* Start Text excerpt *
MNTS #37
[Week 4/ Year 2024] Book Notes, Ametora, Variation, Carnegie, Agency, Momentum, Future Islands, Zab's
Mainly, Notes To Self - my weekly attempt to compress everything noteworthy I read, watched, listened to, and discovered during the past week
New Post-Book Notes
Reading
Ametora How Japan Saved American Style by W. David Marx - working in the apparel industry early in my career, I’ve been aware of Japan’s exuberance for Ivy and American Traditional style, but this book provides a detailed timeline of how this phenomenon emerged.
Ametora, the Japanese slang abbreviation of “American Traditional”
…there was something chic about how Ivy students wore items until they disentigrated— holes in shoes, frayed collars, on shirts, patches on jacket elbows. Many nouveau riche Japanese would gasp in horror at this frugality, but the old-money Ishizu saw an immediate link between Ivy League fashion and the rakish, rough liij of hei’i’ habo, the early twentieth century phenomenon of elite students flaunting prestige through shabby uniforms. Ivy clothing signaled status through subtle underplay, something that Ishizu could feel in his old money blood.
* End Text excerpt *
* Start Supplied material *
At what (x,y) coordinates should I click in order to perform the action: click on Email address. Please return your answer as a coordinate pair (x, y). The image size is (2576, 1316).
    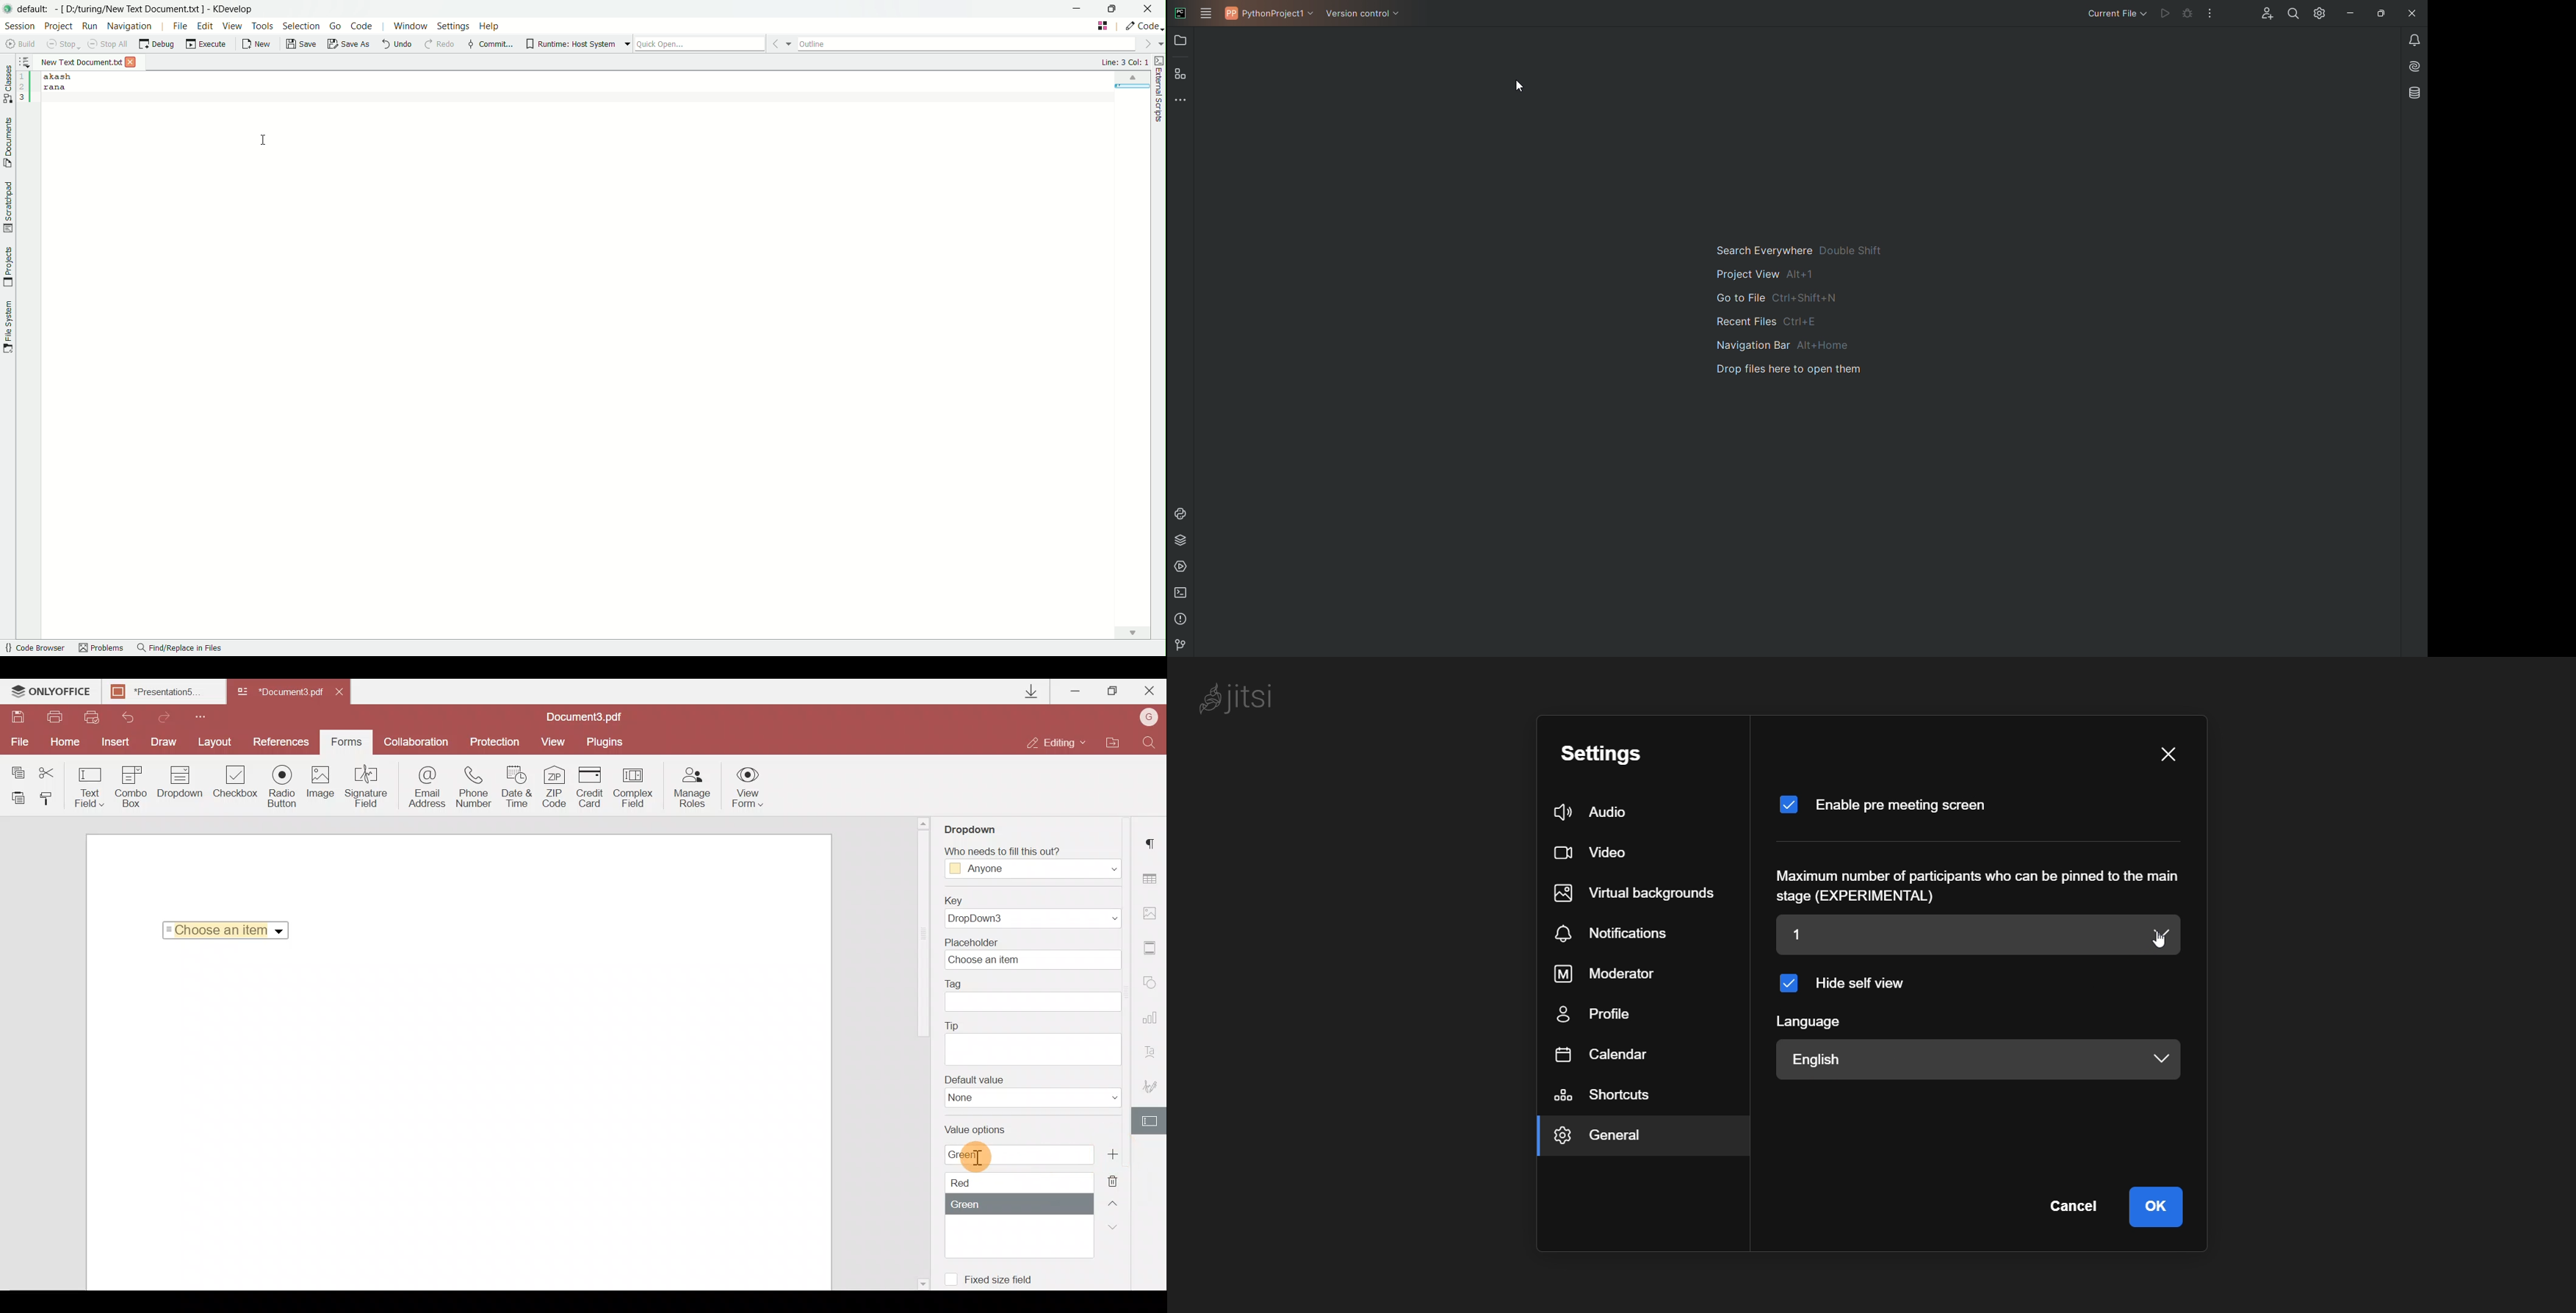
    Looking at the image, I should click on (423, 790).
* End Supplied material *
What is asked
• 1. Answer these questions using the MNTS #37 newsletter:
(a) What does the Japanese slang word "Ametora" abbreviate?
(b) Who wrote the book *Ametora: How Japan Saved American Style*?
(c) What three signs of wear on Ivy students' clothing does the quoted passage list?
• 2. Write a continuation of the MNTS #37 newsletter that begins after its final sentence.

Solved tasks
• 1.
(a) "American Traditional"
(b) W. David Marx
(c) Holes in shoes, frayed collars on shirts, and patches on jacket elbows

• 2.
Understanding Variation: The Key to Managing Chaos by Donald J. Wheeler - the straightforward simplicity of a process behavior chart is blowing my mind. How is this not more mainstream?
By causing the potential signals to stand out, the process behavior chart will also minimize the number of times that you will miss a signal. Thus, process behavior charts are the beginning of knowledge because the help you ask the right questions.
Everybody needs this kind of help.
Andrew Carnegie by Joseph Frazier Wall - This behemoth is the next book from Poor Charlie’s Almanack recommended reading list.
How to be More Agentic by Cate Hall
In my way of thinking, radical agency is about finding real edges: things you are willing to do that others aren’t, often because they’re annoying or unpleasant
Momentum, Intellectual Humility, and Missing Pieces of the Model by Byrne Hobart
momentum exists at many levels:
It's much easier to keep working on something than to start it; divide your day into five-minute slices and you'll see productivity feed on itself, and also see that even minor interruptions that break the flow of concentration can put a stop to it. Habits accumulate, especially when they get to the point that you're building them into your schedule. The transition from "it takes mental effort to do this" to "it takes mental effort to skip this" is surprisingly short.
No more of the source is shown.